During the 17-month insurgency against the United States-led occupation of Iraq, American officials have drawn a consistent picture of the rebels they face: religious extremists and so-called 'dead- enders' associated with the former regime as well as foreigners who slip into the country across its porous borders.

But weeks of interviews with Iraqis of various political hues reveals something starkly different: a growing and intensely nationalist resistance aimed at removing US forces and their Iraqi allies.

'One of the basic mistakes the coalition made was mis-describing those who had decided to take up arms against the coalition and now the current interim Iraqi government,' says Sharif Ali bin Hussein, heir to Iraq's deposed king and head of Iraq's main monarchist party.

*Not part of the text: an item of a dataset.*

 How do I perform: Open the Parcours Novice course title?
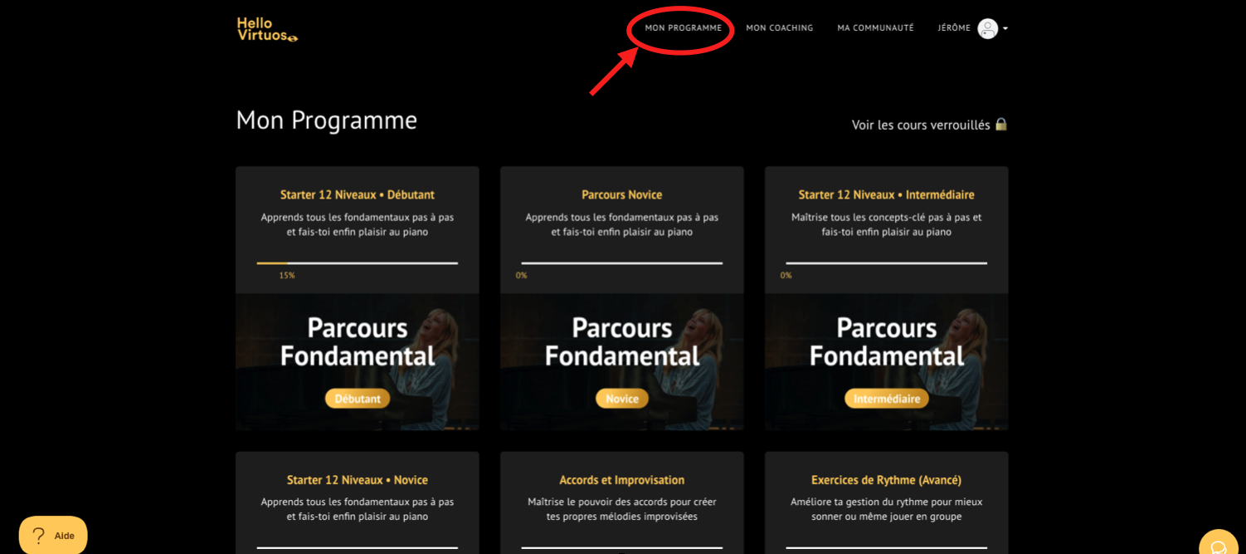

'The resistance is basically from groups that were marginalised and disenfranchised by the political process in Iraq when the US decided to impose its exile friends from abroad without giving a role to ordinary Iraqis after liberation.'

As the Americans prepare for an all-out assault on Fallujah and other rebel strongholds, Iraqi critics say the US field commanders' inability to distinguish between different parts of the resistance has hampered the ability to win Iraqi friends and secure the peace.

Some US counter-insurgency specialists concede that Iraqis take up arms out of frustration with a troubled occupation rather than an inherent hatred of the US.

'The military option cannot be the only option to solving the insurgency,' said one US general.

But US officials reject the notion that Iraqi nationalism - rather than religious extremism - fuels the violence.

'I don't buy the idea that the resistance is nationalistic. Someone may jump up and attack us and say that this is for Iraq. That doesn't make it so,' said US army Brigadier-General John Defreitas.